— Exercise directions —
Copying task for the records below: reproduce each one exactly and drop the pictures.

== Source records ==

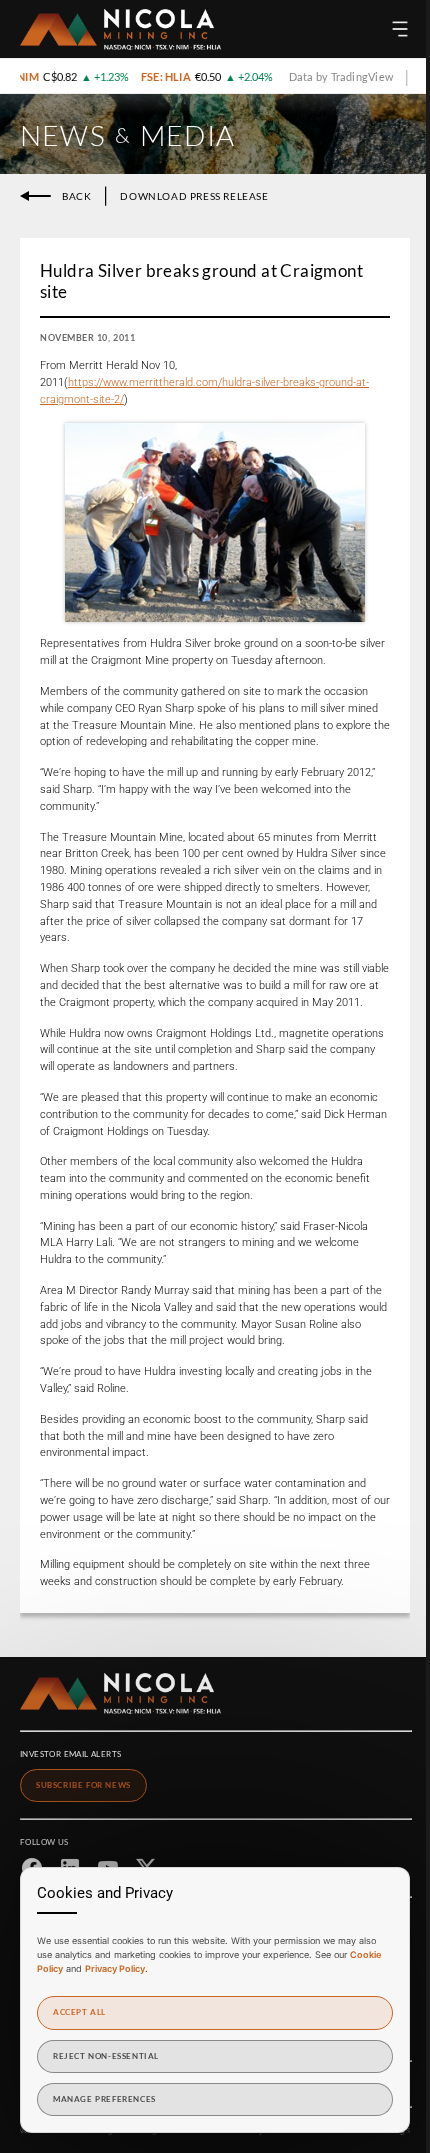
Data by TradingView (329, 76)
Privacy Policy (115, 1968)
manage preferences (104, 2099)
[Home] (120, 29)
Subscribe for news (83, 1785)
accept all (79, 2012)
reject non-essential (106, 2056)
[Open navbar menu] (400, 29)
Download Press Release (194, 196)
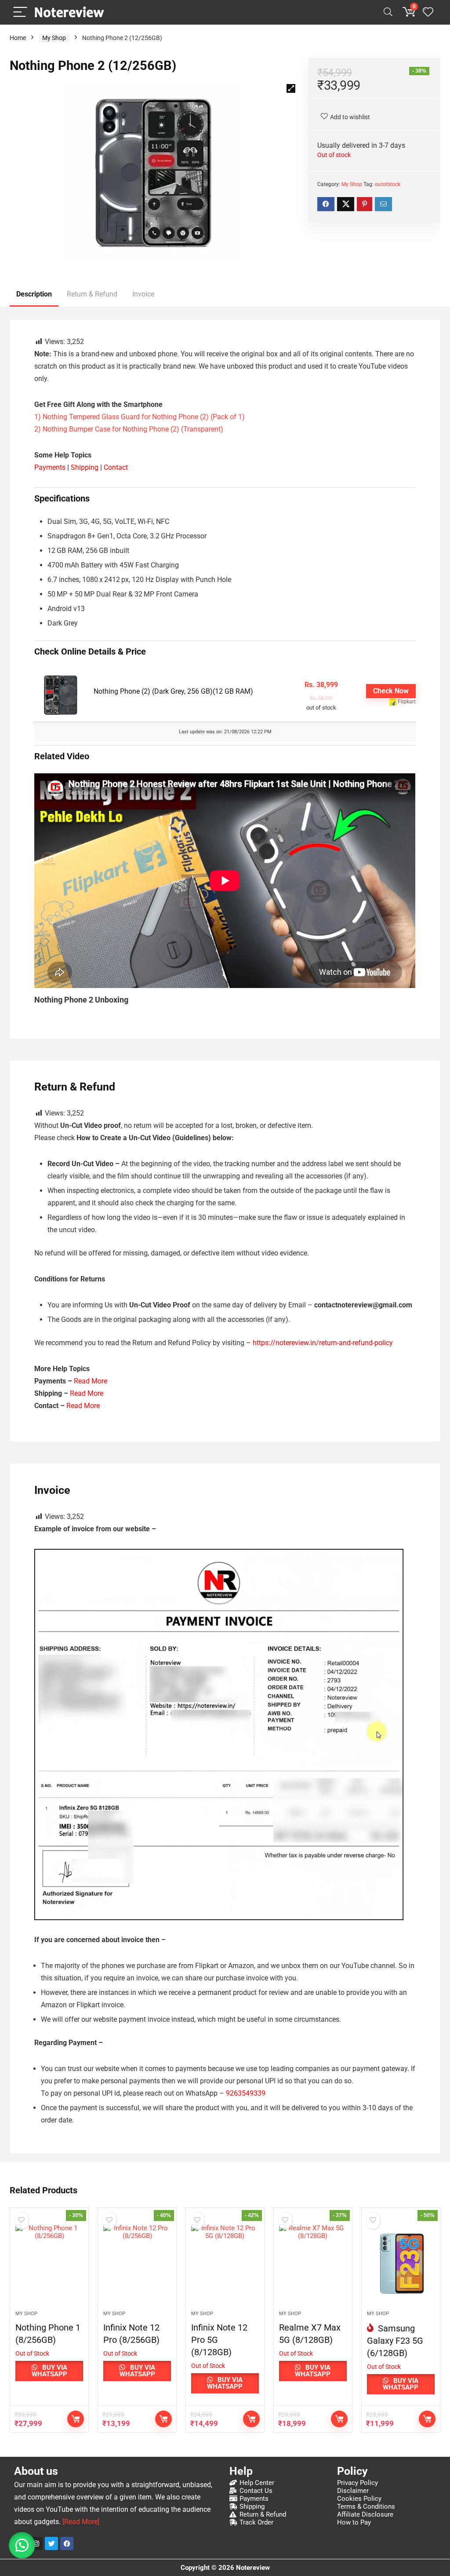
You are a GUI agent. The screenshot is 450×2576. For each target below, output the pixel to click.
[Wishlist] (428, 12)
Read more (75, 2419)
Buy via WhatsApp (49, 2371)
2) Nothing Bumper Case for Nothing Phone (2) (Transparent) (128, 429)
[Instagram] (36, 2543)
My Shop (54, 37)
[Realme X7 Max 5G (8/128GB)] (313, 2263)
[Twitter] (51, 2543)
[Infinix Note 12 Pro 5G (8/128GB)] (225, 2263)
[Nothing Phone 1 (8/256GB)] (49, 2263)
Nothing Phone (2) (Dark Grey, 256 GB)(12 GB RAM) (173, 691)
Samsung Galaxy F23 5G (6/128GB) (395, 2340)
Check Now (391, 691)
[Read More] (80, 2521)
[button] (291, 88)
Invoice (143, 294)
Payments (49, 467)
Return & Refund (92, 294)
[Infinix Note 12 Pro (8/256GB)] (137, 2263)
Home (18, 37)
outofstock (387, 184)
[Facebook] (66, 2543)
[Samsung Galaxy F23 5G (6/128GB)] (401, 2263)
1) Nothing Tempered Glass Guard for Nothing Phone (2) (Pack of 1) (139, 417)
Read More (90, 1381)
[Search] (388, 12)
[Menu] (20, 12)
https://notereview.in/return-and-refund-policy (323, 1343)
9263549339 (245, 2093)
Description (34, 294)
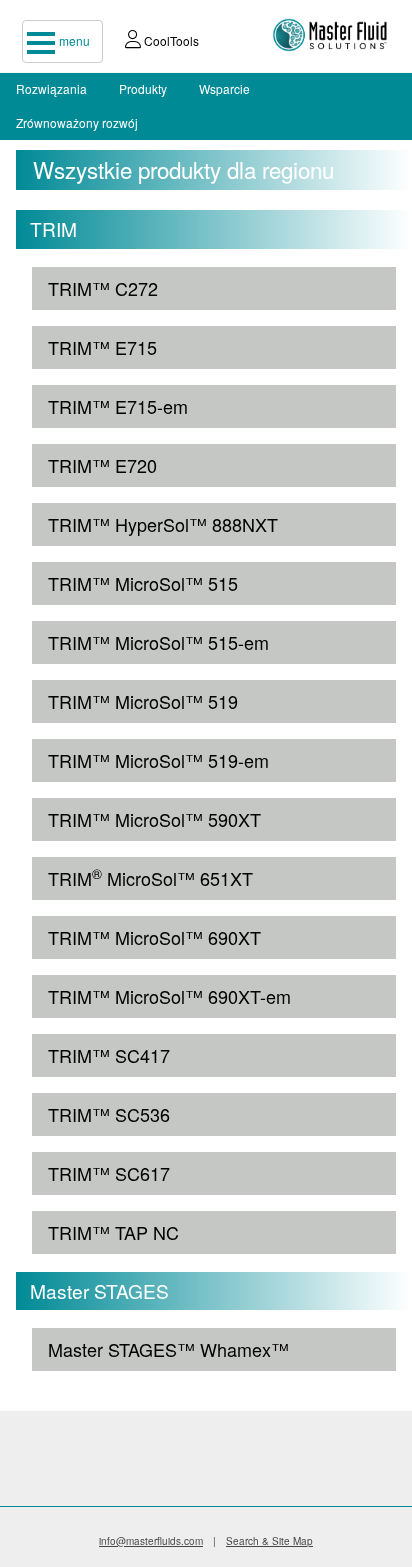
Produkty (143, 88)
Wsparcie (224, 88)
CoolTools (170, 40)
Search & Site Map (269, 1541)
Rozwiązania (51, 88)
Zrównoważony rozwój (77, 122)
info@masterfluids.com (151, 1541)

===

— Result for this exercise —
Data by TradingView (329, 76)
Privacy Policy (115, 1968)
manage preferences (104, 2099)
[Home] (120, 29)
Subscribe for news (83, 1785)
accept all (79, 2012)
reject non-essential (106, 2056)
[Open navbar menu] (400, 29)
Download Press Release (194, 196)
You are a GUI agent. The screenshot is 450×2576. For each target below, output the pixel to click.
[Wishlist] (428, 12)
Read more (75, 2419)
Buy via WhatsApp (49, 2371)
2) Nothing Bumper Case for Nothing Phone (2) (Transparent) (128, 429)
[Instagram] (36, 2543)
My Shop (54, 37)
[Realme X7 Max 5G (8/128GB)] (313, 2263)
[Twitter] (51, 2543)
[Infinix Note 12 Pro 5G (8/128GB)] (225, 2263)
[Nothing Phone 1 (8/256GB)] (49, 2263)
Nothing Phone (2) (Dark Grey, 256 GB)(12 GB RAM) (173, 691)
Samsung Galaxy F23 5G (6/128GB) (395, 2340)
Check Now (391, 691)
[Read More] (80, 2521)
[button] (291, 88)
Invoice (143, 294)
Payments (49, 467)
Return & Refund (92, 294)
[Infinix Note 12 Pro (8/256GB)] (137, 2263)
Home (18, 37)
outofstock (387, 184)
[Facebook] (66, 2543)
[Samsung Galaxy F23 5G (6/128GB)] (401, 2263)
1) Nothing Tempered Glass Guard for Nothing Phone (2) (Pack of 1) (139, 417)
Read More (90, 1381)
[Search] (388, 12)
[Menu] (20, 12)
https://notereview.in/return-and-refund-policy (323, 1343)
9263549339 (245, 2093)
Description (34, 294)
Produkty (143, 88)
Wsparcie (224, 88)
CoolTools (170, 40)
Search & Site Map (269, 1541)
Rozwiązania (51, 88)
Zrównoważony rozwój (77, 122)
info@masterfluids.com (151, 1541)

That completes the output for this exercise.